Joceyln if you change your mind I could pick you up on the way!!!

Oh Dora is written to be a sable but I was told she was likely a brindle as she has black hair to the root! Leeann has a sable too! Hmmmm, Kathy has a sable- Dasher's lil sister! Katie has a sable in her bunch with Heidi right?

Just trying to think of team sable which a lot of members are also team cream!


----------



## mintchip (Apr 19, 2007)

What is the first letter of the dog's name?


----------



## BeverlyA (Oct 29, 2006)

I'm going to guess Heidi!

So sorry you can't make it this year Jocelyn, we'll see you next year in Chitown!

Beverly


----------



## MopTop Havanese (Sep 25, 2006)

Ohhhh....if it's Heidi then it's alllll mine!!!


----------



## Me&2Girls (May 11, 2007)

Any chance MeMe is considered a sable although she's really a brindle? I'd love to win that beautiful piece of art.


----------



## Cheryl (Mar 17, 2007)

So 2009 is in Chicago? Can we go without dogs? Chicago is not a bad flight for me, but I have to convince my hubby (and myself) that it is worth the $$. It would be awesome to meet so many of you.


----------



## Havtahava (Aug 20, 2006)

Cheryl said:


> So 2009 is in Chicago? Can we go without dogs? Chicago is not a bad flight for me, but I have to convince my hubby (and myself) that it is worth the $$. It would be awesome to meet so many of you.


Yes, and yes.

... and YES!!


----------



## hartman studio (Feb 14, 2008)

can't tell anymore- you'll have to wait until the auction!!!!! Now, anyone can bid on the portrait because it's just my sample painting- I'd be painting your dog of choice. I can put your dog or kennel name on the painting and you pick the color pallette. I thought it would be fun to use a forum dog for the example.

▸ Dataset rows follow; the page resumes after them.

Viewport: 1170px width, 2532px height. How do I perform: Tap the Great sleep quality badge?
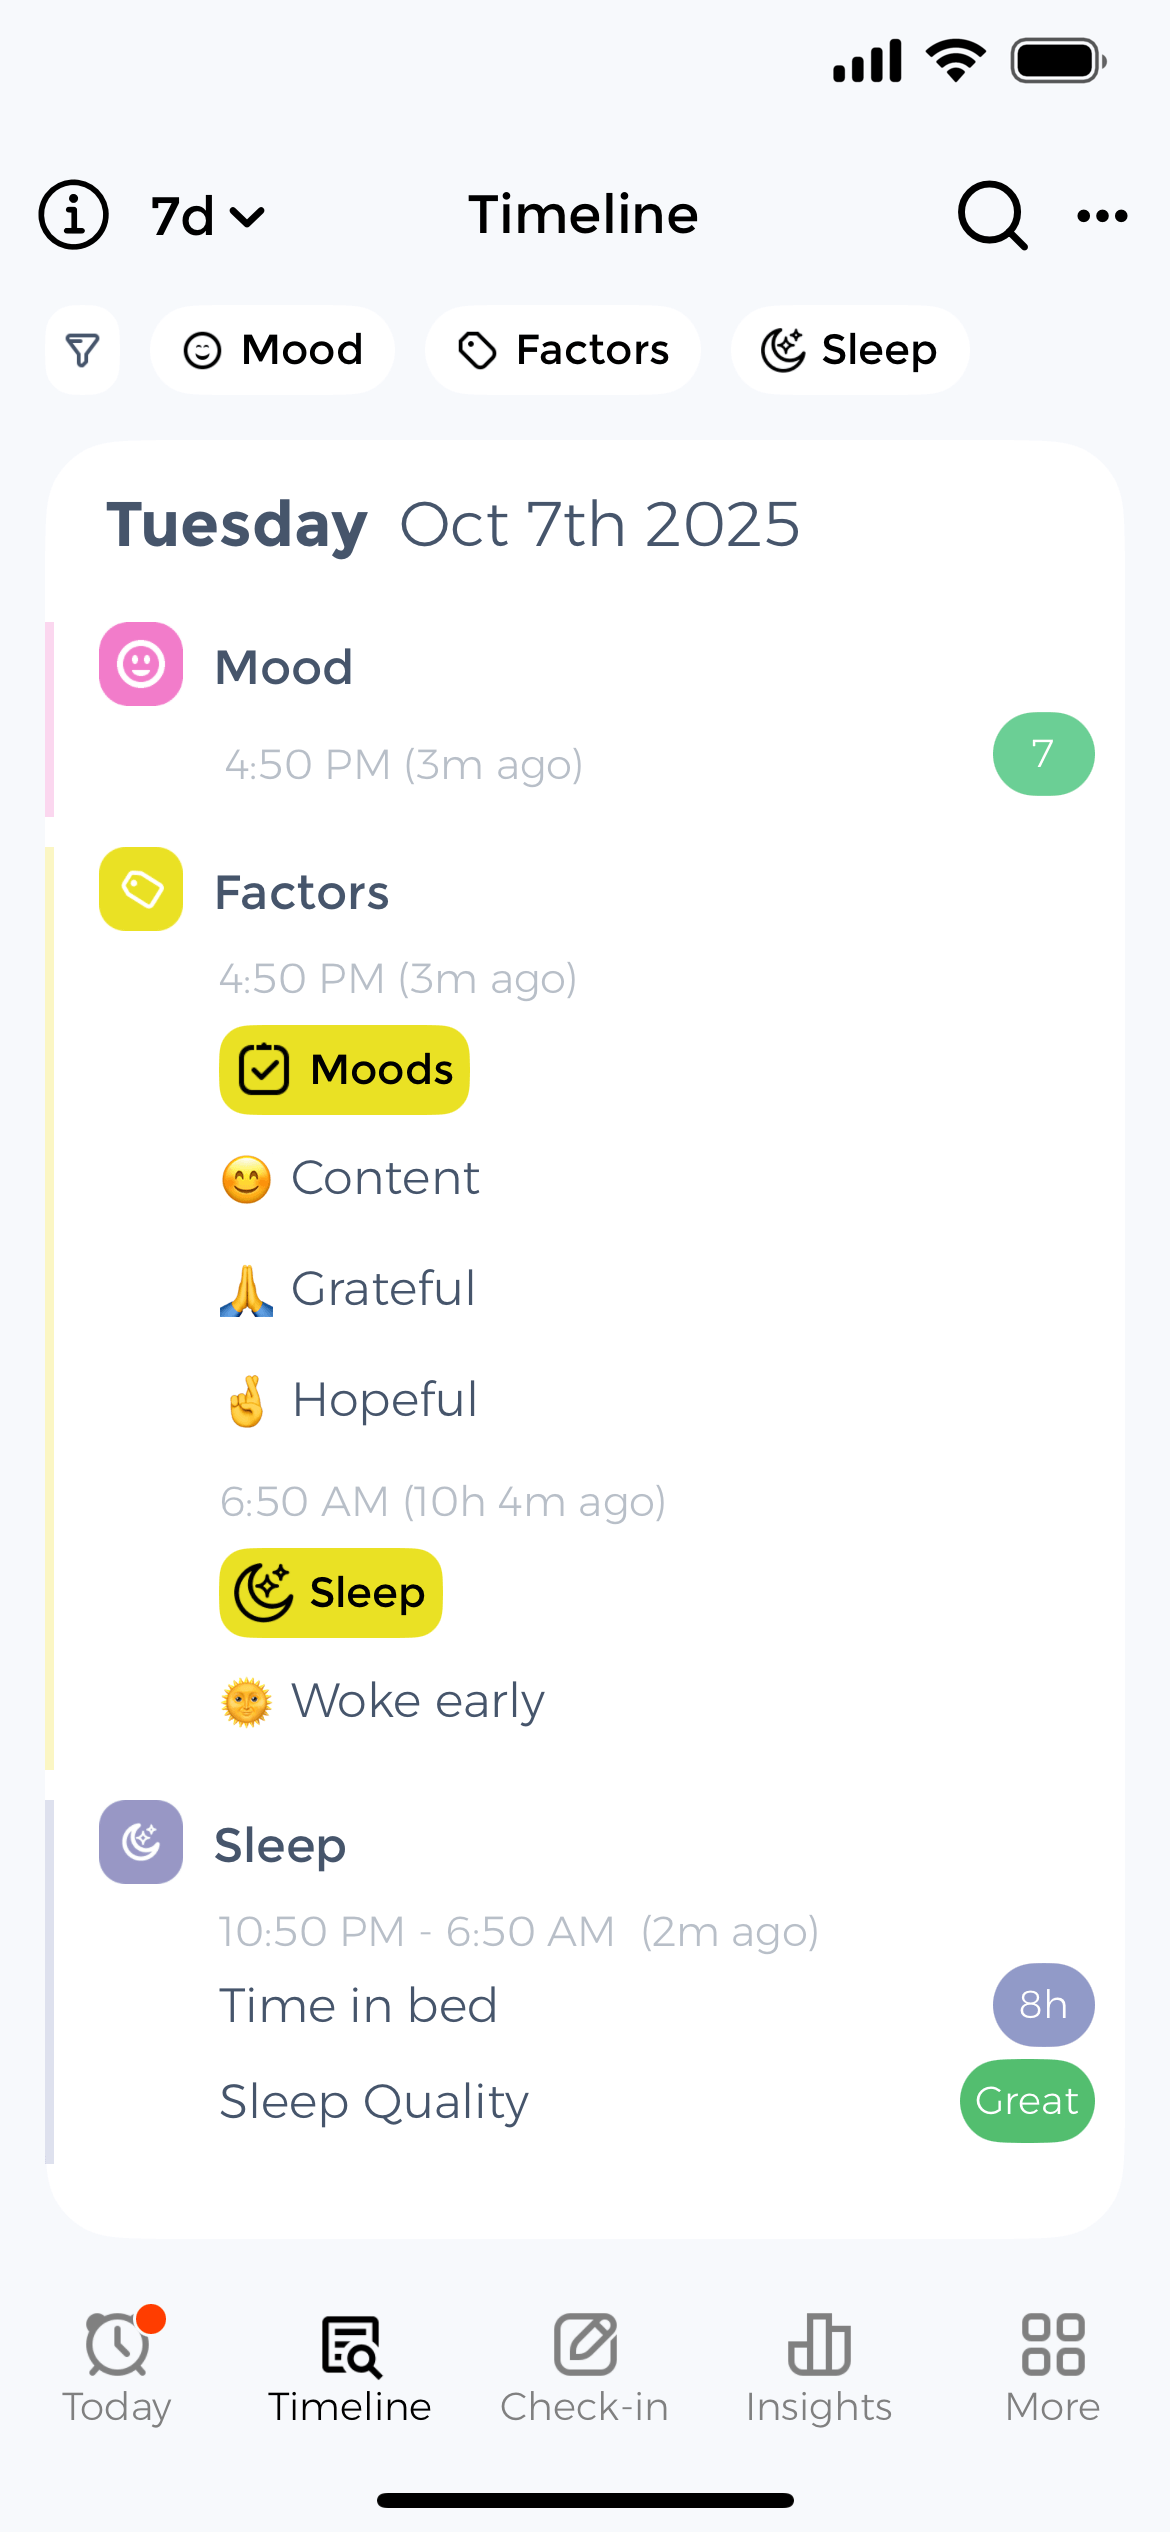pyautogui.click(x=1026, y=2100)
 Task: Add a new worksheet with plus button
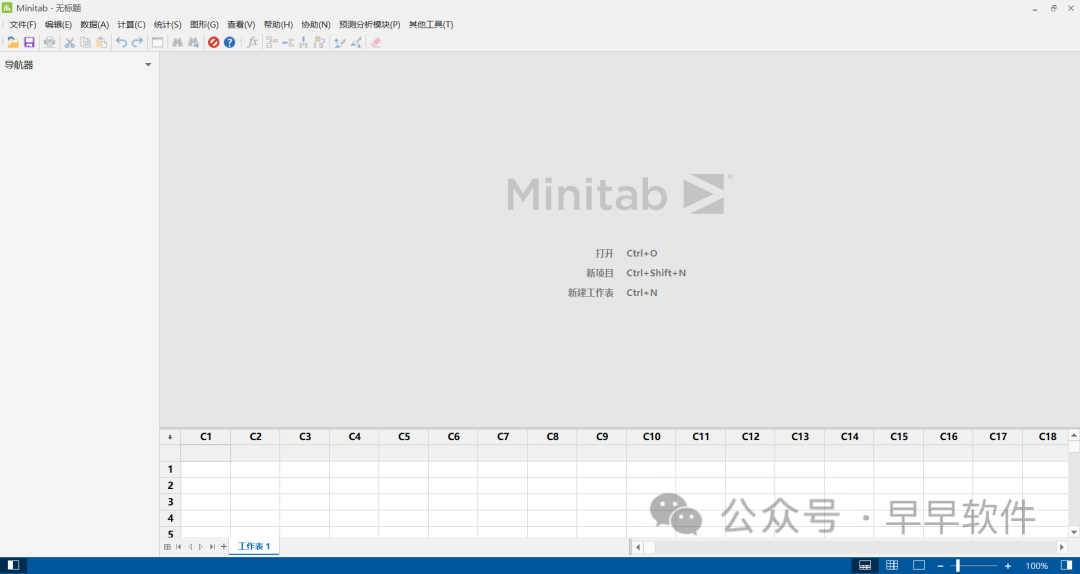(x=224, y=547)
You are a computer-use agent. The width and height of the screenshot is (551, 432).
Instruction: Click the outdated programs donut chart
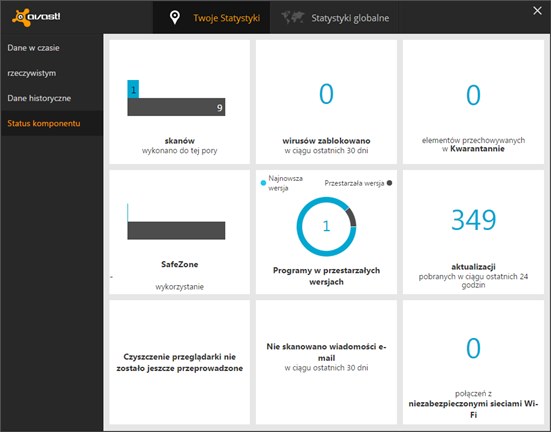click(326, 226)
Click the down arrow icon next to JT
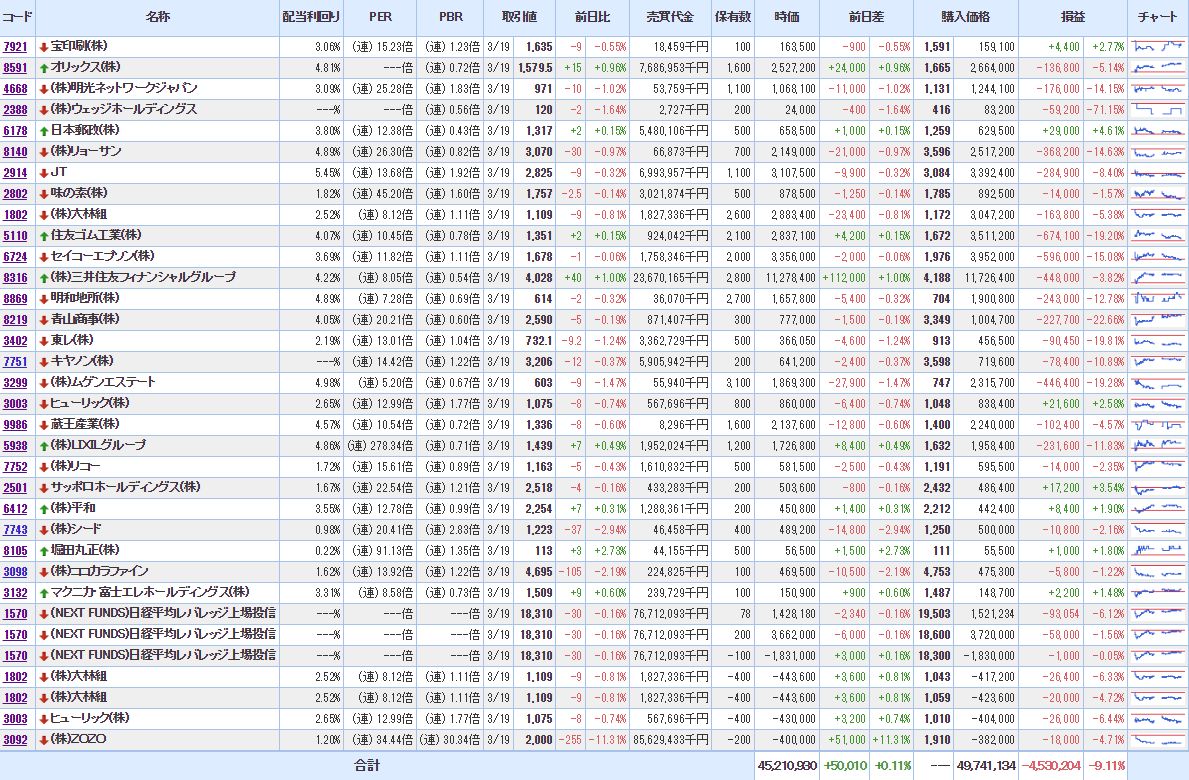This screenshot has width=1189, height=780. [x=44, y=172]
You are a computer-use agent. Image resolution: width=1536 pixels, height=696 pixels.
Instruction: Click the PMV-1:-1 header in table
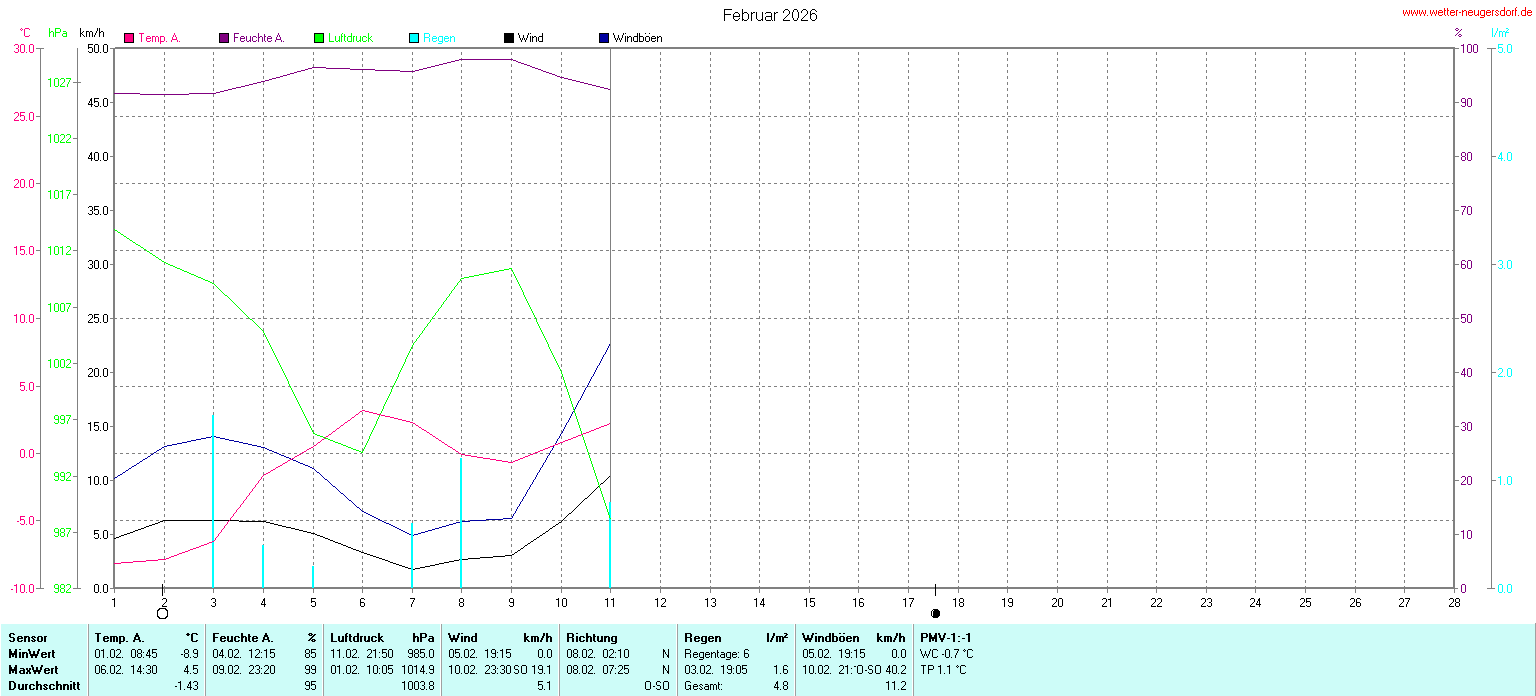(946, 637)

Amanda, how close to Raleigh are you driving? I'd love to meet up with you- I hate having to mail the portrait and if you wouldn't mind taking it with you, I could meet you somewhere.

If not, there's a tiny chance I may be able to drive to Richmond on Tuesday and stay Tuesday night- would anyone be willing to hold on to the portrait until Laurie gets there on Thursday? You'd have to be willing to share a Chocolate Martini with me in honor of Cocotini...... Jocelyn


----------



## Havtahava (Aug 20, 2006)

hartman studio said:


> can't tell anymore- you'll have to wait until the auction!!!!! Now, anyone can bid on the portrait because it's just my sample painting- I'd be painting your dog of choice. I can put your dog or kennel name on the painting and you pick the color pallette. I thought it would be fun to use a forum dog for the example.
> 
> Amanda, how close to Raleigh are you driving? I'd love to meet up with you- I hate having to mail the portrait and if you wouldn't mind taking it with you, I could meet you somewhere.
> 
> If not, there's a tiny chance I may be able to drive to Richmond on Tuesday and stay Tuesday night- would anyone be willing to hold on to the portrait until Laurie gets there on Thursday? You'd have to be willing to share a Chocolate Martini with me in honor of Cocotini...... Jocelyn


Absolutely, Jocelyn! I'd love to meet you and hold it for a couple of days. I'll send you a PM too.


----------



## ama0722 (Nov 28, 2006)

Jocelyn- Well I dont know what the right answer is here! If I say I can't meet you then the rest of the forum members get to see you for a night... hmmm!!! How about if I say I will be driving I-85 Tuesday but I could definitely do coffee or something. I will have Dash with me though! Dora definitely doesnt get to come as it is suppose to storm down here quite a bit and Jim is already already got the drugs for Belle <sigh> I want this to be smooth! Are you sure you wouldnt rather go just for a night on Thursday when there is a lot more action?


----------



## hartman studio (Feb 14, 2008)

Kimberly- I sent you a PM.

Amanda, so I know you'll be heading up through Durham-so not far at all. Yes, I'd definately rather come Thursday- but there are complications. I'm supposed to be in New Bern that day-BUT something has happened this morning that maybe (BIG MAYBE) I might be able to come on Thursday and just stay that night- but I'd have to drive back to Raleigh on Friday morning so that I could get to New Bern that evening- alot of driving but worth it if I can work it out. Like I said earlier I still haven't cancelled those hotel reservations!!!! I'll let you all know. Jocelyn


----------



## ama0722 (Nov 28, 2006)

Okay if you do want to meet and I can transport it just let me know  I plan to leave early Tuesday morning and hopefully pack my car this weekend but Dash man has a lot of stuff!


----------



## hartman studio (Feb 14, 2008)

thanks Amanda, I should know more Monday. Jocelyn


----------



## Laurief (Nov 7, 2006)

Jocelyn, that is great news!! I would so love it if you could deliver the sample to me on Thursday, and you can come to the HRI raffle...and then the chocolate martinis will begin:whoo:

I will watch for good news on Monday!!!


----------



## Beamer (Jan 29, 2007)

Anyone know what the word on the street is about the 2009 Calendar????????

Ryan


----------



## Havtahava (Aug 20, 2006)

Ryan, I talked to Melissa about it a couple of days ago and she's extending the deadline for submissions. I think it is safe to assume it won't be at the National. 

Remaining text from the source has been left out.